* _EXERCISE REQUIREMENTS_
Copy nothing but the lines from the one containing "The image size is (685, 616)." through the last line of the entries below, exactly as written and without pictures.

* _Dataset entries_
--- --- ---

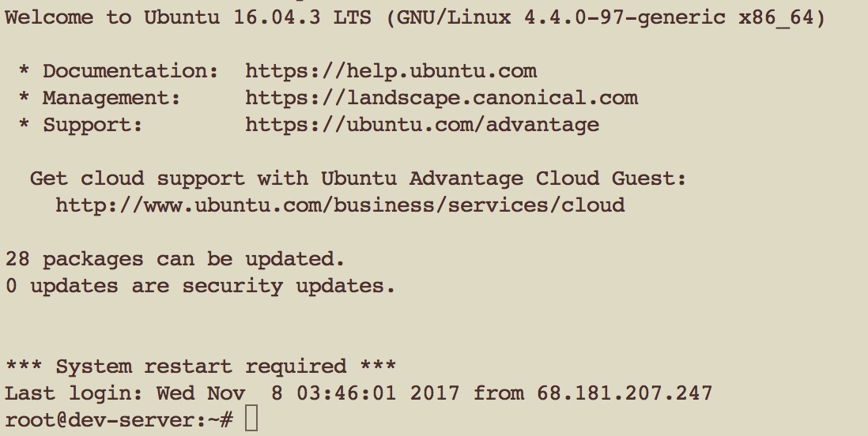Click the https://ubuntu.com/advantage support link

point(422,125)
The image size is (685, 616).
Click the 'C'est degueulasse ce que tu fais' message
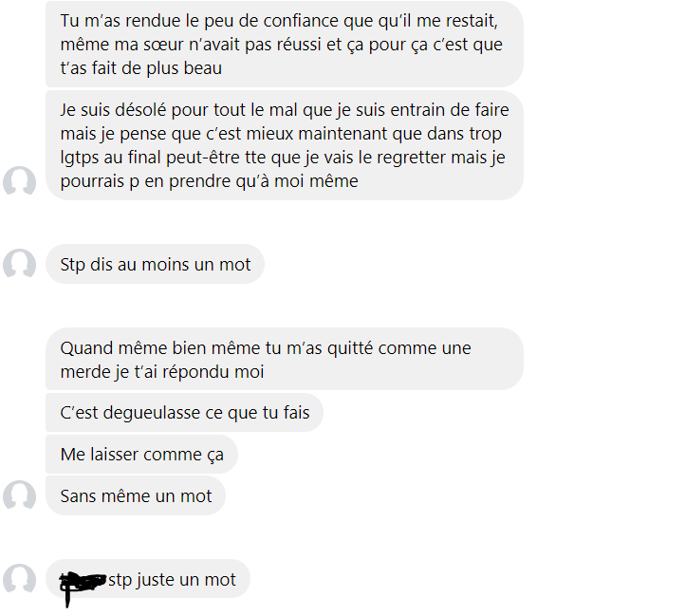184,412
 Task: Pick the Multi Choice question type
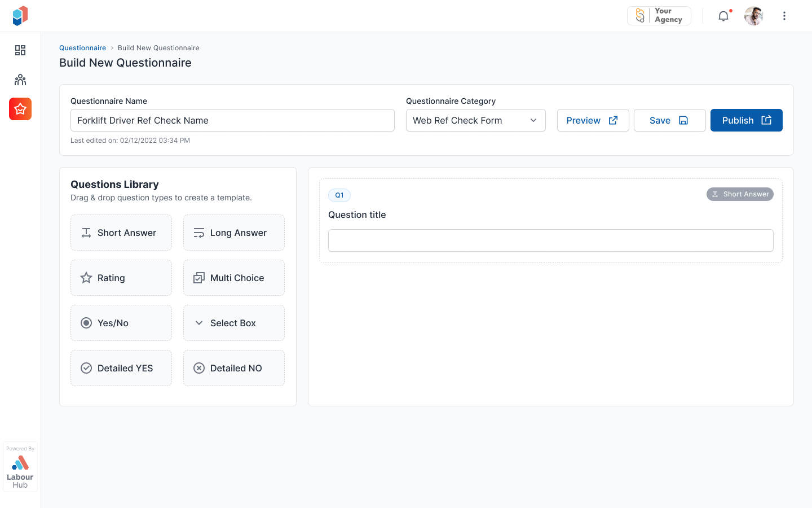pyautogui.click(x=233, y=278)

--- --- ---

* _WRITTEN SOLUTION_
The image size is (685, 616).
Click the 'C'est degueulasse ce que tu fais' message
184,412
 Task: Pick the Multi Choice question type
pyautogui.click(x=233, y=278)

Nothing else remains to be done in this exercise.